Science of Inflammation

Acute vs. chronic inflammation

Inflammation is the body’s response to injury or threat. Acute inflammation is a short-term, well-orchestrated process: immune cells rush to a site, contain damage, and then trigger resolution programs that return tissue to baseline. Without it, infections become catastrophic and wounds don’t heal.

Chronic inflammation is what happens when the resolution step fails. Instead of a brief, well-controlled response, the body sits in a low-grade inflammatory state for months or years. The cellular machinery that should resolve inflammation is overwhelmed, immune cells stay activated, and pro-inflammatory cytokines circulate continuously. Over time, this background inflammation damages tissue and drives disease.

This is why inflammation is implicated in such a broad range of conditions — migraine, arthritis, cardiovascular disease, autoimmune conditions, depression, neurodegeneration, and many cancers all share chronic inflammation as a contributing mechanism, even when the surface-level symptoms look completely different.

Why diet matters

Every meal triggers a temporary inflammatory response — even healthy meals. The question is whether the response resolves cleanly or accumulates. A diet built on refined carbohydrates, industrial seed oils, and ultra-processed foods drives larger and longer-lasting postprandial inflammation. A diet built on omega-3-rich fish, polyphenol-rich plants, and fermentable fiber actively dampens inflammation and provides the substrates for resolution.

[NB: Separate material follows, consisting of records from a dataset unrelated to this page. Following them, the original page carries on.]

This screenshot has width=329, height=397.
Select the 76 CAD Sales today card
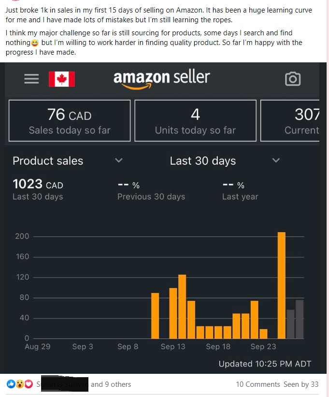click(70, 121)
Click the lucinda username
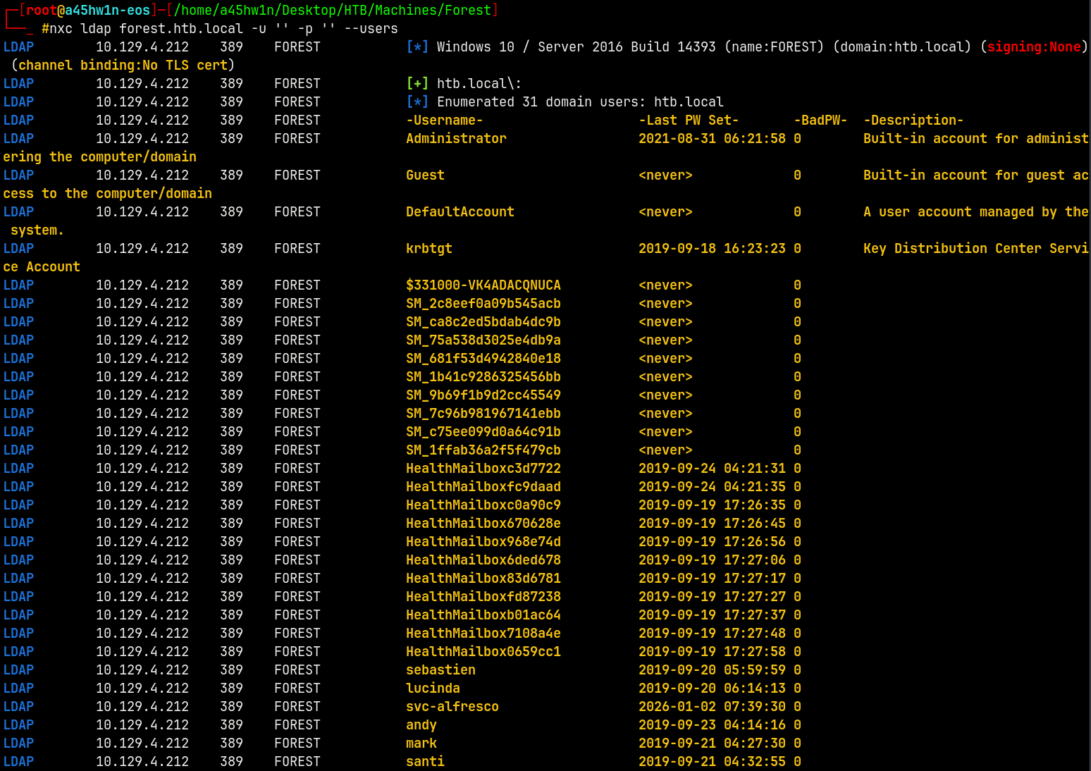The height and width of the screenshot is (771, 1091). point(433,688)
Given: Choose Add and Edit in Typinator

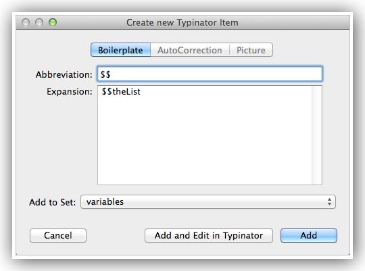Looking at the screenshot, I should pyautogui.click(x=209, y=235).
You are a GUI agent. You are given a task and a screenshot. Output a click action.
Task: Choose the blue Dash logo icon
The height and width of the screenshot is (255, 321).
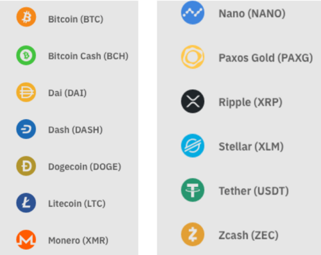[26, 129]
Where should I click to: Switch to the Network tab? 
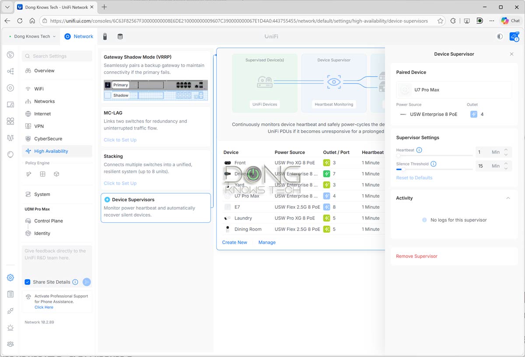79,36
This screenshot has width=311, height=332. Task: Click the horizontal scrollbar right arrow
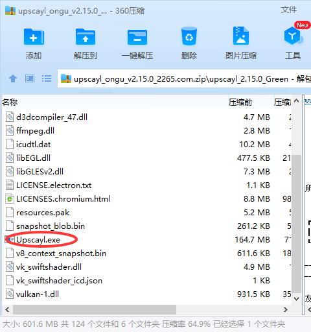[x=286, y=309]
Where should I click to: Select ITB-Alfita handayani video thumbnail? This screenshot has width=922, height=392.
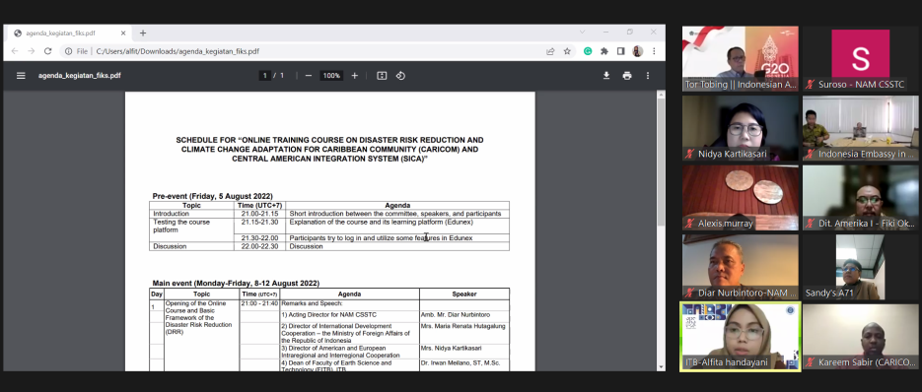pos(741,337)
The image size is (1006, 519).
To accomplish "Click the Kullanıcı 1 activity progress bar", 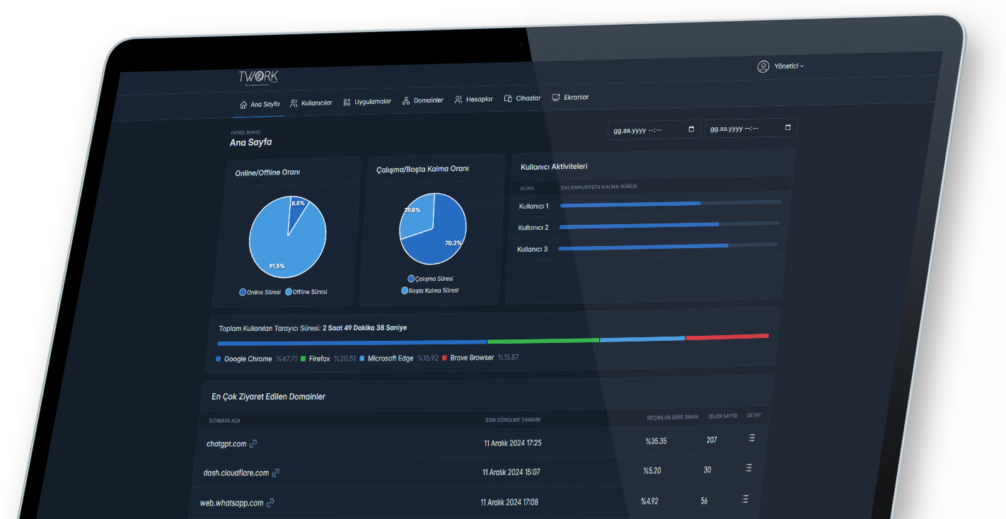I will tap(670, 204).
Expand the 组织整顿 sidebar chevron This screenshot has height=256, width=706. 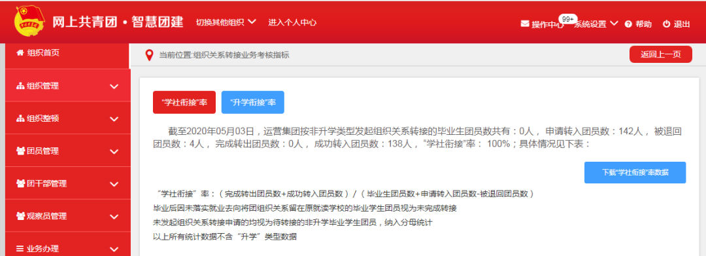114,119
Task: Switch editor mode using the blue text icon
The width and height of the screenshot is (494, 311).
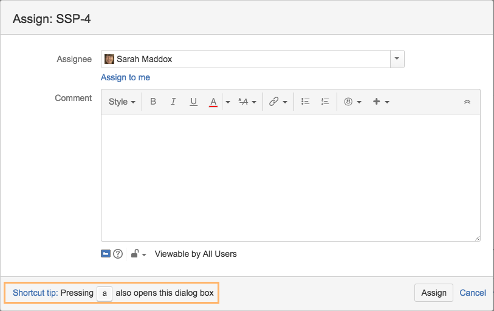Action: tap(106, 254)
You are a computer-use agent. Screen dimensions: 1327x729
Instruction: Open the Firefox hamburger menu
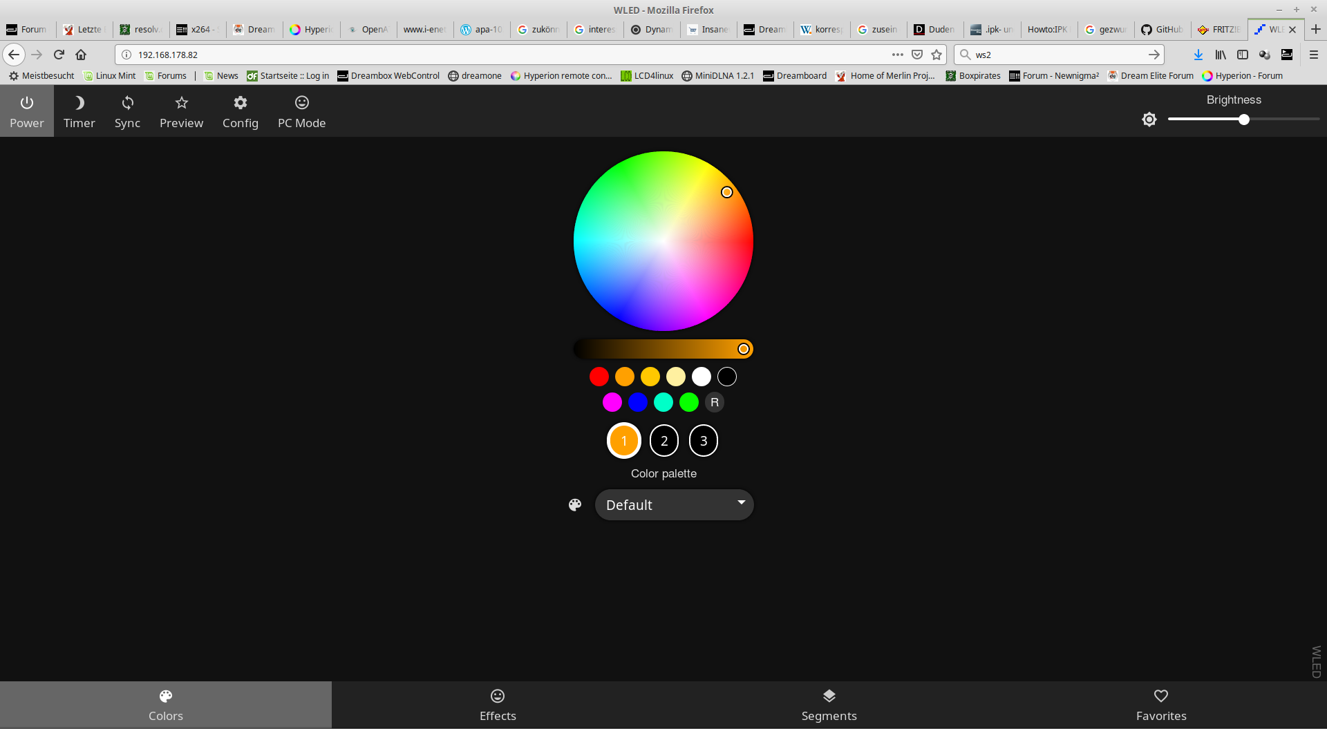[x=1313, y=55]
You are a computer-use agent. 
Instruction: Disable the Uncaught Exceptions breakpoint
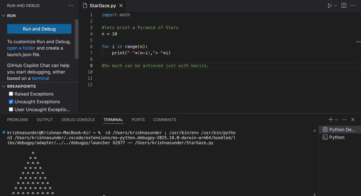[x=11, y=102]
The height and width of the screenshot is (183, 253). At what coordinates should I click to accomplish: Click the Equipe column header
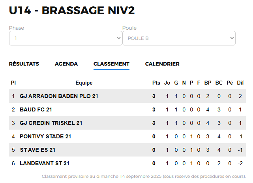84,83
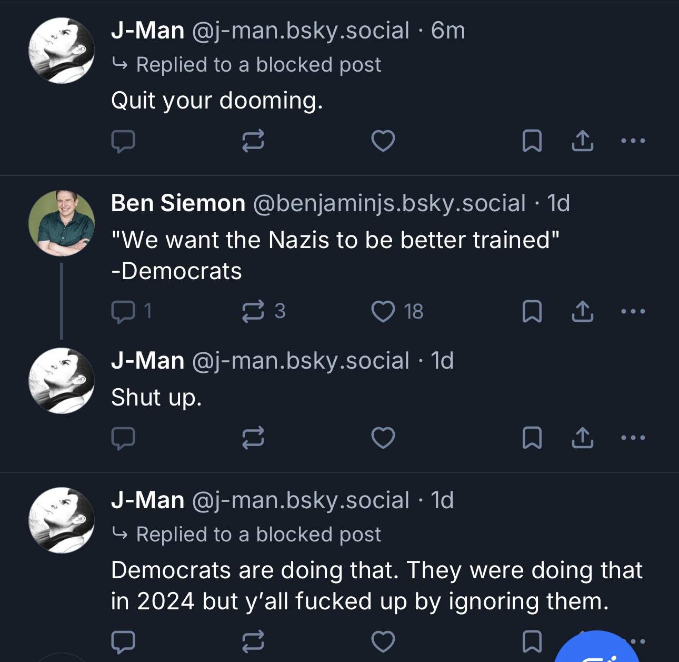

Across decades of research, the dietary patterns most strongly associated with reduced chronic disease — Mediterranean, MIND, DASH, traditional Okinawan — are also the ones that most reduce systemic inflammatory markers. The connection between diet and inflammation isn’t a fad; it’s reproducible, mechanistically grounded, and consistent across observational, interventional, and trial-based evidence.

Key inflammatory markers

These are the biomarkers most commonly used in research and (sometimes) in clinical practice to quantify inflammation:

CRP (C-reactive protein)

A protein produced by the liver in response to IL-6 signaling. High-sensitivity CRP (hs-CRP) is the practical marker — values under 1 mg/L are low risk, 1-3 mg/L moderate, over 3 mg/L high. CRP is non-specific (rises in infection too), but persistently elevated CRP without a clear cause is a strong signal of chronic systemic inflammation.

IL-6 (Interleukin-6)

A cytokine that acts as a master regulator of the inflammatory response. IL-6 is what drives the liver to produce CRP. Visceral fat tissue produces IL-6 directly, which is part of why central obesity drives chronic inflammation independent of total body weight.

TNF-α (Tumor Necrosis Factor alpha)

A pro-inflammatory cytokine that recruits immune cells, activates them, and amplifies inflammation. TNF-α is the target of biologic drugs (Humira, Enbrel) used in rheumatoid arthritis, IBD, and psoriasis — illustrating how directly relevant chronic TNF-α elevation is to disease.

NF-κB

A transcription factor that switches on hundreds of inflammatory genes when activated. Many anti-inflammatory food compounds — curcumin, resveratrol, EGCG, sulforaphane — work primarily by inhibiting NF-κB activation. It’s the master switch upstream of much of the inflammatory cascade.

COX-2

An enzyme that produces inflammatory prostaglandins from arachidonic acid. Blocked by NSAIDs (ibuprofen, naproxen). Several food compounds — oleocanthal in olive oil, gingerols in ginger, curcumin — also inhibit COX-2, providing milder but more sustained pharmacology.

How citations were sourced

Every specific study citation on this site was verified by searching PubMed at the time of authoring. Where a food is broadly accepted as anti-inflammatory but the specific citation could not be verified to a satisfactory standard, the entry shows the mechanism and evidence tier without a citation rather than fabricating one. This site favors honest gaps over confident-looking but unreliable references.

Disclaimer

This site is for educational purposes only. It does not constitute medical advice, diagnosis, or treatment. Consult your healthcare provider before making dietary changes — especially if you take medications (some foods interact with anticoagulants, immunosuppressants, and others), have an existing condition, are pregnant or nursing, or are managing a chronic illness. Individual response varies, and what helps in clinical trials may not help every individual.